The Vanguard Jazz Orchestra, Monday Night Live At The Village
Vanguard (Planet Arts). In a continuum that started with Thad Jones-Mel Lewis and ran through the Mel Lewis Jazz Orchestra, the VJO carries on a solid tradition of elevated musicianship, unfettered swinging and good, clean fun. Imperishable arrangements by Jones, Bob Brookmeyer and Jim McNeely provide extended opportunities for the band’s galaxy of soloists. Among the players are Dick Oatts, Terell Stafford, Scott Wendholt, John Mosca, Rich Perry, Ralph Lalama, Gary Smulyan and McNeely.
Reptet, Chicken Or Beef? (Monktail). The method in their madness is sometimes concealed in over-the-top shenanigans, but there’s plenty of artistry, discipline and technique in this second CD by the Seattle sextet. They meld a wild combination of musical ingredients into tight arrangements that in some of their more structured moments recall the combo writing of Rod Levitt, in others jump bands of the early forties and, in many, nothing but Reptet.
Gloria Cheng, Piano Music of Salonen, Stucky, and Lutoslawski (Telarc). Cheng specializes in music of twentieth and twenty-first
century composers. Her brilliant playing of Witold Lutoslawski’s 1934 sonata discloses his early inspiration in the impressionistic lyricism of Ravel and Debussy, a revelation to me.
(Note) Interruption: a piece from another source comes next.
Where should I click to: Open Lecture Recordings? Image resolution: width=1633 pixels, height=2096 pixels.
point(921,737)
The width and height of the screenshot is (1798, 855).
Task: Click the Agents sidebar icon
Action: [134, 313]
Steven Stucky’s and Esa-Pekka Salonen’s pieces–written in recent years–in turn show their debts to Lutoslawski. Cheng soars through these demanding compositions with touch, articulation and dynamics that may overcome any resistance you have to contemporary “classical” music. The deftness and feeling she brings to the “Chorale” section of Salonen’s Three Preludes reminded me of something. I dug out The Gary McFarland Orchestra with Special Guest Bill Evans from 1963 and listened to “Night Images.” Sure enought, the moods, if not the styles, of Salonen’s and McFarland’s pieces complement one another perfectly. It’s all music, folks.